Jeremy Grantham isn’t the only successful investor who’s finding big values in big stocks.
Thomas Perkins and Donald Yacktman are among the investors with strong long-term track records now finding good buys in large-cap stocks, BusinessWeek reports. Perkins, whose Perkins Investment Management Mid-Cap Value fund has outperformed its peers by more than 4 percentage points over the past decade, says that large caps “have gotten so cheap that they should outperform for the next several years”. BusinessWeek says his fund is “almost at its limit for big-company shares”.
Yacktman (whose fund, BusinessWeek notes, has beaten all but 13 of more than 3,000 diversified U.S. funds over the past decade, according to Morningstar) is also high on bigger plays. Some of his top recent holdings have included Coca-Cola and Pfizer. Like Grantham, he’s also high on high-quality vs. “junk” stocks. He told BusinessWeek that investors “are not being paid to take more risk” with lower-quality stocks right now.

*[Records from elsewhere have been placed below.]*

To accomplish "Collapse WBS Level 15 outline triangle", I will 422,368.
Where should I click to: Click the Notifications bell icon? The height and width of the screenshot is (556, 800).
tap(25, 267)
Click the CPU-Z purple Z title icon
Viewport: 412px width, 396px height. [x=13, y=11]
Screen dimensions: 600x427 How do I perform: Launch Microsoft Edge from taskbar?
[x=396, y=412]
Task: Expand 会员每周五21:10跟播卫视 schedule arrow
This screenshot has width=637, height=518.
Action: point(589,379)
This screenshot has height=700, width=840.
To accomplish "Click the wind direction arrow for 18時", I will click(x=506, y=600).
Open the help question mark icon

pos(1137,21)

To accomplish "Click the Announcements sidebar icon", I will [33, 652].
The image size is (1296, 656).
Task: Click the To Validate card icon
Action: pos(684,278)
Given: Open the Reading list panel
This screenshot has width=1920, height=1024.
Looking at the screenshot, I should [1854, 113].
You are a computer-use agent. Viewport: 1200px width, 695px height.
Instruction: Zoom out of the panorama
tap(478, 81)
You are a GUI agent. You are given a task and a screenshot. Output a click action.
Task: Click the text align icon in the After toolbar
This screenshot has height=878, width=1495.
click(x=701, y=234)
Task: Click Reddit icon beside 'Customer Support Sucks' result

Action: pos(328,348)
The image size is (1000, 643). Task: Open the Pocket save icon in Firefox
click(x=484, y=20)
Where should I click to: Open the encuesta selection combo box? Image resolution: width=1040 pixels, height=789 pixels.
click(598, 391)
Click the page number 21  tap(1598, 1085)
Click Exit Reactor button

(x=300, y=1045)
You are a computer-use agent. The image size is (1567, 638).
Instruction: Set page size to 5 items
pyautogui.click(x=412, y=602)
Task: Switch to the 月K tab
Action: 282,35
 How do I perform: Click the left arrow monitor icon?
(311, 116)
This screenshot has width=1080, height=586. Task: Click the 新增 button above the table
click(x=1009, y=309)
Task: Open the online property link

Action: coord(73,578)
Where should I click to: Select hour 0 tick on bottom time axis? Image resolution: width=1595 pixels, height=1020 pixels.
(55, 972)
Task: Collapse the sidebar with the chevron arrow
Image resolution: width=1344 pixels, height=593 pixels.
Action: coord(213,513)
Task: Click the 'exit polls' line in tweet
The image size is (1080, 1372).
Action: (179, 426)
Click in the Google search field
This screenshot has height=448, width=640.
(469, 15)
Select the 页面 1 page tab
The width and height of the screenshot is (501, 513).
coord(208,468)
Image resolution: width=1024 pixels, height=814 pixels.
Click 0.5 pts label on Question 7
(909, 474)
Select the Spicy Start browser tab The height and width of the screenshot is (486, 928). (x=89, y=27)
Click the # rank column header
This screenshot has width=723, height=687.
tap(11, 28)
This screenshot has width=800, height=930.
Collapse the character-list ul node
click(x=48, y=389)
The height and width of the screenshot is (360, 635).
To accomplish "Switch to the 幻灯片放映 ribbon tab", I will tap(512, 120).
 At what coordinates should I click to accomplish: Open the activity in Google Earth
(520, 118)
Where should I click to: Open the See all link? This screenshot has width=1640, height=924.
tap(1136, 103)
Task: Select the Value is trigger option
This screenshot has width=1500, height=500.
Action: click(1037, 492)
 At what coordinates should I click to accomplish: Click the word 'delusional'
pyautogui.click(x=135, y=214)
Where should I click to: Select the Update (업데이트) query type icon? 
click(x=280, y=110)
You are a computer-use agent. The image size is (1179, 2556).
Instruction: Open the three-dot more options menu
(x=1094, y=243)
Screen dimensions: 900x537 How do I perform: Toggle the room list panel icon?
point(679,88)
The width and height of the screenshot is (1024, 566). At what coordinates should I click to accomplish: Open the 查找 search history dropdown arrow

In his latest quarterly letter, GMO’s Jeremy Grantham says stocks are overvalued, but likely to continue rising — and rising to dangerous “bubble” levels if the economic recovery is a slow one.
“Even though I guessed last April that we would have a quick rally to 1100, this looks quite likely to be far more,” Grantham writes, saying that the government’s bailouts of failing firms, huge deficit-spending, and low interest rate policy have encouraged large amounts of speculation and risk-taking that has driven stock prices higher. “If the economic recovery is slow and if unemployment drops slowly, then Bernanke will certainly keep rates very low, as he has promised in as clear a way as language permits,” Grantham predicts. “In that case, stocks and general speculation will very probably rise from levels that are already overpriced.”
A stronger recovery would mean rates would rise more quickly, causing some short-term hits to the markets, but “probably exercis[ing] no really damaging effect on the economy”, Grantham says.